● **GIVEN INSTRUCTION**: Copy out the listing below verbatim, starting with its first line and going on through the line that contains "coordinates (797, 63).", with both of those lines included.

[Saved entries]
===============

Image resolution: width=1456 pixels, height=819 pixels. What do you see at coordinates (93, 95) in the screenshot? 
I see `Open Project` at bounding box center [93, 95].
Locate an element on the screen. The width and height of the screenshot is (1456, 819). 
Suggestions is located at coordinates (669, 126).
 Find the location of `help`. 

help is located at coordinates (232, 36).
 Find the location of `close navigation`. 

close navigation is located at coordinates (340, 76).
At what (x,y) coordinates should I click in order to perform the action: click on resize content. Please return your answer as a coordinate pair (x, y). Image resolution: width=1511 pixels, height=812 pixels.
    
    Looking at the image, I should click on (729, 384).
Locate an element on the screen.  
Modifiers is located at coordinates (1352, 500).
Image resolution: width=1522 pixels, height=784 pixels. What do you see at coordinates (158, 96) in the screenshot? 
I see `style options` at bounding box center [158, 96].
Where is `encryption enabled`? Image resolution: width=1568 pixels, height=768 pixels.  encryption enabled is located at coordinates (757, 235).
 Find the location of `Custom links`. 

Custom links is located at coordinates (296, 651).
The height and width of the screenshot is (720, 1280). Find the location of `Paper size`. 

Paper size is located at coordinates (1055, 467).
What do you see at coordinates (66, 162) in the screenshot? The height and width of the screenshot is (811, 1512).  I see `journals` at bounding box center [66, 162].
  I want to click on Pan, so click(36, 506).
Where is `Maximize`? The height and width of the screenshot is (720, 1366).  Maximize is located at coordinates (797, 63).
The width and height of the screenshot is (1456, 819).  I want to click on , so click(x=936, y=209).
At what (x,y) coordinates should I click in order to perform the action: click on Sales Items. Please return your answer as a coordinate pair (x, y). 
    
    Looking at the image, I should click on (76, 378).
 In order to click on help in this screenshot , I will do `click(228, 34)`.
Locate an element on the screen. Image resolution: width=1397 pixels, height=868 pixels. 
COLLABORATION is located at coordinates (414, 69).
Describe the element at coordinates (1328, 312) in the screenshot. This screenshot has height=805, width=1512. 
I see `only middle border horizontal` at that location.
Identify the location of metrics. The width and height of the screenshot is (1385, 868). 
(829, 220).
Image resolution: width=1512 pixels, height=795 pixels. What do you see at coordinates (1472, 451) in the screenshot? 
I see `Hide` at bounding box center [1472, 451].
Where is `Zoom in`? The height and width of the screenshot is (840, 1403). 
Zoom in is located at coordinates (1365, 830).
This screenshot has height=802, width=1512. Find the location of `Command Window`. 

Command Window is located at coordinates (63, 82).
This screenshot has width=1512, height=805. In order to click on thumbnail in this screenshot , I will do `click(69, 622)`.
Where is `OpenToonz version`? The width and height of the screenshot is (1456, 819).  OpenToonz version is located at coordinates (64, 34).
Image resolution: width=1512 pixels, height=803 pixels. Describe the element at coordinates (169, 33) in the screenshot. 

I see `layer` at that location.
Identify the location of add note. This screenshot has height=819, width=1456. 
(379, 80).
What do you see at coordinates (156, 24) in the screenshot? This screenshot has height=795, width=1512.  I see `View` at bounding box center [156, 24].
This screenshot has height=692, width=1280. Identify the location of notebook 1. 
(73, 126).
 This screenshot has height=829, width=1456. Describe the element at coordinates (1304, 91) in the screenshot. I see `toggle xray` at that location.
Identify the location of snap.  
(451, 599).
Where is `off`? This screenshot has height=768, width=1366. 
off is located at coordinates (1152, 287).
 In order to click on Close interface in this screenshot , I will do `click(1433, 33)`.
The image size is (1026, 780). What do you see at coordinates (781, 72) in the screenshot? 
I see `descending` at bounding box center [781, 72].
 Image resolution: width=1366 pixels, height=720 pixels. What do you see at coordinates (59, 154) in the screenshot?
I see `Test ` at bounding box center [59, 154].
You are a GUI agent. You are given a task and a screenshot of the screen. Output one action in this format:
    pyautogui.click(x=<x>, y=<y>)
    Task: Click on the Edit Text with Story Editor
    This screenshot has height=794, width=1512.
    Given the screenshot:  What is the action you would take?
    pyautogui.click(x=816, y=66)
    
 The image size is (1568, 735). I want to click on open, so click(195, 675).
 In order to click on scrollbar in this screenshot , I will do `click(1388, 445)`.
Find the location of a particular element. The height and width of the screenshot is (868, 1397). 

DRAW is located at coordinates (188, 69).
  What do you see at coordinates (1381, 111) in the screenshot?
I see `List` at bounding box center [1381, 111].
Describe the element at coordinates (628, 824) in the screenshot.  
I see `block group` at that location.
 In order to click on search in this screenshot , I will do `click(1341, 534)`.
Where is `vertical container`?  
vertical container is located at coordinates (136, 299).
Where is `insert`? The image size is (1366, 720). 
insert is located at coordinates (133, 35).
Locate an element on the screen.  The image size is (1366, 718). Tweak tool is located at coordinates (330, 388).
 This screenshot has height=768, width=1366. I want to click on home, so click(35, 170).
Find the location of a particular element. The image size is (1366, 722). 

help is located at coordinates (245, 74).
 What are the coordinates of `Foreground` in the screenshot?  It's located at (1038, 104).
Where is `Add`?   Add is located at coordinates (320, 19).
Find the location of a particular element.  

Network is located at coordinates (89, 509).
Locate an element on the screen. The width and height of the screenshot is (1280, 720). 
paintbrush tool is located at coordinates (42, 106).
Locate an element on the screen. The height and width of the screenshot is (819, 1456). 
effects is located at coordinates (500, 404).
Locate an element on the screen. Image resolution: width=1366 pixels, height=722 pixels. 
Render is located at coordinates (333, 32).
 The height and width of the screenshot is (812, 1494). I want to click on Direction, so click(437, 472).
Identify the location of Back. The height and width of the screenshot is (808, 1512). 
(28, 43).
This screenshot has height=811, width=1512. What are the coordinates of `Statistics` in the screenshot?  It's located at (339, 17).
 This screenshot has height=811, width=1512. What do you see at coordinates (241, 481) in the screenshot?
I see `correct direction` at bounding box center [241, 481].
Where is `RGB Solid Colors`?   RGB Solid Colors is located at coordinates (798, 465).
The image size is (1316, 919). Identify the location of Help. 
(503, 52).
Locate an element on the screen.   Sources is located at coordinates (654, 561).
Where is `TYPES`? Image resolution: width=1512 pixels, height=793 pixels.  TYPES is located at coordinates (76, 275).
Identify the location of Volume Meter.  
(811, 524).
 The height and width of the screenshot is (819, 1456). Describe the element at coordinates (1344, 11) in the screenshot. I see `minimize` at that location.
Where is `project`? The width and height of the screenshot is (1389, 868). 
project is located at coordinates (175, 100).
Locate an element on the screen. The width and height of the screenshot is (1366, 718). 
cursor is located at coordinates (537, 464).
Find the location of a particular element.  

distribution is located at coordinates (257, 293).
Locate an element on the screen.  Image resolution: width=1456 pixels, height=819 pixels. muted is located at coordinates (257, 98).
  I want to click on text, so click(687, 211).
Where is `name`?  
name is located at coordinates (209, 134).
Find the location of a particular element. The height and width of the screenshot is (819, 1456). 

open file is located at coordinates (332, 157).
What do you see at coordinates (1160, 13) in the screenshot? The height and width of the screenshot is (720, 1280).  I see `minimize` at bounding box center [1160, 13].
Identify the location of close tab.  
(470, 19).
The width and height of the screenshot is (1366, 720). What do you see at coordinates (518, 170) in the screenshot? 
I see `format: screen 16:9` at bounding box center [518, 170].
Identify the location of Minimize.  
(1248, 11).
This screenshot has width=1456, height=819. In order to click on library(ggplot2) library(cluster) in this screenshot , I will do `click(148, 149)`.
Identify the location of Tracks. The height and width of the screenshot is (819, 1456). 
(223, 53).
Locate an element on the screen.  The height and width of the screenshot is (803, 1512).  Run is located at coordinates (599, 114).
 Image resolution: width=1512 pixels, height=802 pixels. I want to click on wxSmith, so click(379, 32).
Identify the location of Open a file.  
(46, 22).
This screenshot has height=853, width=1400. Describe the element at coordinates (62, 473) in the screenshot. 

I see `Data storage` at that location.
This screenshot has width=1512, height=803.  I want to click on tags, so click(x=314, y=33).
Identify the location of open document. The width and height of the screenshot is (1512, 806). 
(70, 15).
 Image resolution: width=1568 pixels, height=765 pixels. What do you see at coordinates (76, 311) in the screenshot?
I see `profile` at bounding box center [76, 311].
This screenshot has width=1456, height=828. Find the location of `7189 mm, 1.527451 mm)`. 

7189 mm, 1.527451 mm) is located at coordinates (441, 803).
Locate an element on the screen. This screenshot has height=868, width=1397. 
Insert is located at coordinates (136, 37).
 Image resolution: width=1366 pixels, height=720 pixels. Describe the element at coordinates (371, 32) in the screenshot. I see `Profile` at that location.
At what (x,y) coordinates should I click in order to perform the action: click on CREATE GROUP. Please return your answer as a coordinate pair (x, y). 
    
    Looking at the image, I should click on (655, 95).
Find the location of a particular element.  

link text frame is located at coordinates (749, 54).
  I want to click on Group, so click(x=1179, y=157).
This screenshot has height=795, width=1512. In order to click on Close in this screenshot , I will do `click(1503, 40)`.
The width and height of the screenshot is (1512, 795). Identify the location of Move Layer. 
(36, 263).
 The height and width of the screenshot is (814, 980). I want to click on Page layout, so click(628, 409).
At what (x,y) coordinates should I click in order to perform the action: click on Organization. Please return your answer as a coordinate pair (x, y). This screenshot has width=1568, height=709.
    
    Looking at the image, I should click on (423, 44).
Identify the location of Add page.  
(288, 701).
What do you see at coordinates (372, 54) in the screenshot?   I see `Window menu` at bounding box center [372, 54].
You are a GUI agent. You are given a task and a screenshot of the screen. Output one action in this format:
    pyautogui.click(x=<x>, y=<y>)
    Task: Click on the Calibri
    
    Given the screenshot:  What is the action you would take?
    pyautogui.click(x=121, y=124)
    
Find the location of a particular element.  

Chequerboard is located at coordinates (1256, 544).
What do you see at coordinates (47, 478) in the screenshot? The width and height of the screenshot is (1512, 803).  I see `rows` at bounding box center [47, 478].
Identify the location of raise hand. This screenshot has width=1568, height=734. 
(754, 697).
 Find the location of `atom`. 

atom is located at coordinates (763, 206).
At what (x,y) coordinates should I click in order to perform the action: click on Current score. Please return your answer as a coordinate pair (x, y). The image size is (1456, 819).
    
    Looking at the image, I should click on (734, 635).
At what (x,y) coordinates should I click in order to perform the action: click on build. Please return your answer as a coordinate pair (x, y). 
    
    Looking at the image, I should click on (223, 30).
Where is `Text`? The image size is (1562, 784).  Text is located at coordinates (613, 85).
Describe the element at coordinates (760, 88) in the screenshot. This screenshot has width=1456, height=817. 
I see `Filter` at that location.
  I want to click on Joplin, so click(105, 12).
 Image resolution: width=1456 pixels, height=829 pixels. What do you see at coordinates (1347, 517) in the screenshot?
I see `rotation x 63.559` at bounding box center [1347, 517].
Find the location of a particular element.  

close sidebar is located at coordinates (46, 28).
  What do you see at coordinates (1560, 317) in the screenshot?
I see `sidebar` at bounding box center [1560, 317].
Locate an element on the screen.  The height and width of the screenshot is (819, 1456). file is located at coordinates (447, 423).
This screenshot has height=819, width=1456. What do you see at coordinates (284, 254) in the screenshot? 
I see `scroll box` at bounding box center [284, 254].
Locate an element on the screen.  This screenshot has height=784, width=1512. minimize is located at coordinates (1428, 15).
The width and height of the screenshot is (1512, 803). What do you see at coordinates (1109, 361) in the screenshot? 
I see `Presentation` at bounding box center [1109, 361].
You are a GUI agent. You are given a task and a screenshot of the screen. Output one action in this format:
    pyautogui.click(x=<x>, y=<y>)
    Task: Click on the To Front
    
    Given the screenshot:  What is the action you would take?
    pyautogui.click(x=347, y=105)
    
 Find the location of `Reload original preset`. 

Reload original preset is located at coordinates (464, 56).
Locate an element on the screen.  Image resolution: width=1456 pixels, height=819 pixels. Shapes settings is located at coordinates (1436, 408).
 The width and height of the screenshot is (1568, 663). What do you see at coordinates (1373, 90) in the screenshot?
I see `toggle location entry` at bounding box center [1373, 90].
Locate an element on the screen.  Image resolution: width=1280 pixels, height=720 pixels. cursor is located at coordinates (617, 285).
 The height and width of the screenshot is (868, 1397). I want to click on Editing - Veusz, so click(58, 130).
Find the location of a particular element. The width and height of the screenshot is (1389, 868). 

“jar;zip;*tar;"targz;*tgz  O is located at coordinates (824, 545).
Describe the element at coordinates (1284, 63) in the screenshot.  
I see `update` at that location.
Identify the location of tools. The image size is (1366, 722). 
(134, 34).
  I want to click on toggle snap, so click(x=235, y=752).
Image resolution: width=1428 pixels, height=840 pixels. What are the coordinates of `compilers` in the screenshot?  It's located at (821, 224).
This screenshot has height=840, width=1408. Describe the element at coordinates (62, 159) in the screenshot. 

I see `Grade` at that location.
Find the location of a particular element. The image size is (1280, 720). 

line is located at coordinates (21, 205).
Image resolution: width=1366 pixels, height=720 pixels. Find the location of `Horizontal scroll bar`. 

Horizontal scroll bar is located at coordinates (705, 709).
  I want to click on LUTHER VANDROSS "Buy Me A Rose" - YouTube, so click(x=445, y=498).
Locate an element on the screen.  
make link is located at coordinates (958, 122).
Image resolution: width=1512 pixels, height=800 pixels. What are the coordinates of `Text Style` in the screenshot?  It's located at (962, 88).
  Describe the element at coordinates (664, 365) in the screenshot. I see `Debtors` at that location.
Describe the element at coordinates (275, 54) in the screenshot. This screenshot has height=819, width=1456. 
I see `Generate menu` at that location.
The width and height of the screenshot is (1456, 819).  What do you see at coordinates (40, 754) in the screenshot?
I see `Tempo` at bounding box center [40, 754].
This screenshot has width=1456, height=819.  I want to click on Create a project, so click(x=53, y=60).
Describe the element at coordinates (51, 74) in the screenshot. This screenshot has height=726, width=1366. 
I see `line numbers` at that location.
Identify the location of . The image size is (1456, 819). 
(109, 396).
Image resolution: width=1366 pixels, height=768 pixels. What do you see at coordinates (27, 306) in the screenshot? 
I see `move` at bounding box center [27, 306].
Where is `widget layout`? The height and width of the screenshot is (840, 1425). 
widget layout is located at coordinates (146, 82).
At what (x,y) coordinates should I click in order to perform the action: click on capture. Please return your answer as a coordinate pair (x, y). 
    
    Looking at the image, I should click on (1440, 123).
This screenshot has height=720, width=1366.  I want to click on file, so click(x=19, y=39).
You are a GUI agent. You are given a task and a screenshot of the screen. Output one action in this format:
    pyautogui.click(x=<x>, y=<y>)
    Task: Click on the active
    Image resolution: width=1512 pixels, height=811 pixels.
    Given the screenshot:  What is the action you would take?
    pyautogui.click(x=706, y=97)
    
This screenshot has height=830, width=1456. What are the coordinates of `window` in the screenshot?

===============

● **FINISHED TASK**:
Image resolution: width=1456 pixels, height=819 pixels. What do you see at coordinates (93, 95) in the screenshot? 
I see `Open Project` at bounding box center [93, 95].
Locate an element on the screen. The width and height of the screenshot is (1456, 819). 
Suggestions is located at coordinates (669, 126).
 Find the location of `help`. 

help is located at coordinates (232, 36).
 Find the location of `close navigation`. 

close navigation is located at coordinates (340, 76).
At what (x,y) coordinates should I click in order to perform the action: click on resize content. Please return your answer as a coordinate pair (x, y). Image resolution: width=1511 pixels, height=812 pixels.
    
    Looking at the image, I should click on (729, 384).
Locate an element on the screen.  
Modifiers is located at coordinates (1352, 500).
Image resolution: width=1522 pixels, height=784 pixels. What do you see at coordinates (158, 96) in the screenshot? 
I see `style options` at bounding box center [158, 96].
Where is `encryption enabled`? Image resolution: width=1568 pixels, height=768 pixels.  encryption enabled is located at coordinates (757, 235).
 Find the location of `Custom links`. 

Custom links is located at coordinates (296, 651).
The height and width of the screenshot is (720, 1280). Find the location of `Paper size`. 

Paper size is located at coordinates (1055, 467).
What do you see at coordinates (66, 162) in the screenshot? The height and width of the screenshot is (811, 1512).  I see `journals` at bounding box center [66, 162].
  I want to click on Pan, so click(36, 506).
Where is `Maximize`? The height and width of the screenshot is (720, 1366).  Maximize is located at coordinates (797, 63).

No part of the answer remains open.